Il y a donc, pour l’homme, une action et une pensée possibles au niveau moyen qui est le sien. Toute entreprise plus ambitieuse se révèle contradictoire. L’absolu ne s’atteint ni surtout ne se crée à travers l’histoire. La politique n’est pas la religion, ou alors elle est inquisition. Comment la société définirait-elle un absolu ? Chacun peut-être cherche, pour tous, cet absolu. Mais la société et la politique ont seulement la charge de régler les affaires de tous pour que chacun ait le loisir, et la liberté, de cette commune recherche. L’histoire ne peut plus être dressée alors en objet de culte. Elle n’est qu’une occasion, qu’il s’agit de rendre féconde par une révolte vigilante.
« L’obsession de la moisson et l’indifférence à l’histoire, écrit admirablement René Char, sont les deux extrémités de mon arc. » Si le temps de l’histoire n’est pas fait du temps de la moisson, l’histoire n’est en effet qu’une ombre fugace et cruelle où l’homme n’a plus sa part. Qui se donne à cette histoire ne se donne à rien et à son tour n’est rien. Mais qui se donne au temps de sa vie, à la maison qu’il défend, à la dignité des vivants, celui-là se donne à la terre et en reçoit la moisson qui ensemence et nourrit à nouveau. Pour finir, ceux-là font avancer l’histoire qui savent, au moment voulu, se révolter contre elle aussi. Cela suppose une interminable tension et la sérénité crispée dont parle le même poète. Mais la vraie vie est présente au cœur de ce déchirement. Elle est ce déchirement lui-même, l’esprit qui plane sur des volcans de lumière, la folie de l’équité, l’intransigeance exténuante de la mesure. Ce qui retentit pour nous aux confins de cette longue aventure révoltée, ce ne sont pas des formules d’optimisme, dont nous n’avons que faire dans l’extrémité de notre malheur, mais des paroles de courage et d’intelligence qui, près de la mer, sont même vertu.

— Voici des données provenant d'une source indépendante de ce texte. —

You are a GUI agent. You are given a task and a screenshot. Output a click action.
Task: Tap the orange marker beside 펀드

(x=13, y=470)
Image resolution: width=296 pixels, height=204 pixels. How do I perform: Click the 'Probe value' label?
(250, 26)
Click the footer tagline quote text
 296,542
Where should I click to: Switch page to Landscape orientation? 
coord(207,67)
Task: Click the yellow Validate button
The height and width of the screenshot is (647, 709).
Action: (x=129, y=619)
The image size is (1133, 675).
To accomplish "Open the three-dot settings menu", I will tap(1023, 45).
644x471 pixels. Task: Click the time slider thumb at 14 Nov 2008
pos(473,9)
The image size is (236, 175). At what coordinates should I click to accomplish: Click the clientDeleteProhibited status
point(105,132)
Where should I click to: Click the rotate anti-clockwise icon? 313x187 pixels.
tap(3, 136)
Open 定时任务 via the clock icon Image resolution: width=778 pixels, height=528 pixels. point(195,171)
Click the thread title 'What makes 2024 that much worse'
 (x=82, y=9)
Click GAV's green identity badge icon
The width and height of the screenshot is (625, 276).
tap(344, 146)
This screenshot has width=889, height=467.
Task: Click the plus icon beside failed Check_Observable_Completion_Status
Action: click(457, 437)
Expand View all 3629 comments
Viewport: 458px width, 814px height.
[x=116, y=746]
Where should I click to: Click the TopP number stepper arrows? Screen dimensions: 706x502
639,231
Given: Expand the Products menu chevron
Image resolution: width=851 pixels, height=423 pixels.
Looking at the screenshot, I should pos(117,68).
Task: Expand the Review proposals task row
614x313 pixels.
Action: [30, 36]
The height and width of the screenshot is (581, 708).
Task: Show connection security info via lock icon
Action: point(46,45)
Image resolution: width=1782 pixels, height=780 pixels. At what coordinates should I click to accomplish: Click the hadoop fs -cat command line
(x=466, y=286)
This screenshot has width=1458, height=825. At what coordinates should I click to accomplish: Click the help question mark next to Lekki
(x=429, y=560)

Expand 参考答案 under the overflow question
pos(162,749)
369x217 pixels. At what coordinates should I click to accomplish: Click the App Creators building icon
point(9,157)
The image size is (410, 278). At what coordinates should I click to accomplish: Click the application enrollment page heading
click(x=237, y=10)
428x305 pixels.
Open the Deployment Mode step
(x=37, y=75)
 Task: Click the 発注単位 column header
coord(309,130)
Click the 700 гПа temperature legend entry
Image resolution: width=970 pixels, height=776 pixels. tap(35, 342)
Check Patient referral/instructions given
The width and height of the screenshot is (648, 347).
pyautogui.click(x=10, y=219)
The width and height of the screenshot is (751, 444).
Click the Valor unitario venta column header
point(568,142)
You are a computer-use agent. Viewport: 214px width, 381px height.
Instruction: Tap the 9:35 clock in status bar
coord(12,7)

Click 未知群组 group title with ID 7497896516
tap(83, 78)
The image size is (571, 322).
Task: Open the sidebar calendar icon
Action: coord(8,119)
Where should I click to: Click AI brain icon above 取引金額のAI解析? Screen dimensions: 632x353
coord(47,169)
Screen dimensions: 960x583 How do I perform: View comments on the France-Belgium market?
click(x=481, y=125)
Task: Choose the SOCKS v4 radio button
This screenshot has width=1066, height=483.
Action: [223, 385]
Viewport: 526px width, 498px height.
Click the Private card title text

Aucune sagesse aujourd’hui ne peut prétendre à donner plus. La révolte bute inlassablement contre le mal, à partir duquel il ne lui reste qu’à prendre un nouvel élan. L’homme peut maîtriser en lui tout ce qui doit l’être. Il doit réparer dans la création tout ce qui peut l’être. Après quoi les enfants mourront toujours injustement, même dans la société parfaite. Dans son plus grand effort, l’homme ne peut que se proposer de diminuer arithmétiquement la douleur du monde. Mais l’injustice et la souffrance demeureront et, si limitées soient-elles, elles ne cesseront pas d’être le scandale. Le « pourquoi ? » de Dimitri Karamazov continuera de retentir ; l’art et la révolte ne mourront qu’avec le dernier homme.
Il y a un mal sans doute que les hommes accumulent dans leur désir forcené d’unité. Mais un autre mal est à l’origine de ce mouvement désordonné. Devant ce mal, devant la mort, l’homme au plus profond de lui-même crie justice. Le christianisme historique n’a répondu à cette protestation contre le mal que par l’annonce du royaume, puis de la vie éternelle, qui demande la foi. Mais la souffrance use l’espoir et la foi ; elle reste solitaire alors, et sans explication. Les foules du travail, lassées de souffrir et de mourir, sont des foules sans dieu. Notre place est dès lors à leur côté, loin des anciens et des nouveaux docteurs. Le christianisme historique reporte au-delà de l’histoire la guérison du mal et du meurtre qui sont pourtant soufferts dans l’histoire. Le matérialisme contemporain croit aussi répondre à toutes les questions. Mais, serviteur de l’histoire, il accroit le domaine du meurtre historique et le laisse en même temps sans justification, sinon dans l’avenir qui demande encore la foi. Dans les deux cas, il faut attendre et, pendant ce temps, l’innocent ne cesse pas de mourir. Depuis vingt siècles, la somme totale du mal n’a pas diminué dans le monde. Aucune parousie, ni divine ni révolutionnaire, ne s’est accomplie. Une injustice demeure collée à toute souffrance, même la plus méritée aux yeux des hommes. Le long silence de Prométhée devant les forces qui l’accablent crie toujours. Mais Prométhée a vu, entretemps, les hommes se tourner aussi contre lui et le railler. Coincé entre le mal humain et le destin, la terreur et l’arbitraire, il ne lui reste que sa force de révolte pour sauver du meurtre ce qui peut l’être encore, sans céder à l’orgueil du blasphème.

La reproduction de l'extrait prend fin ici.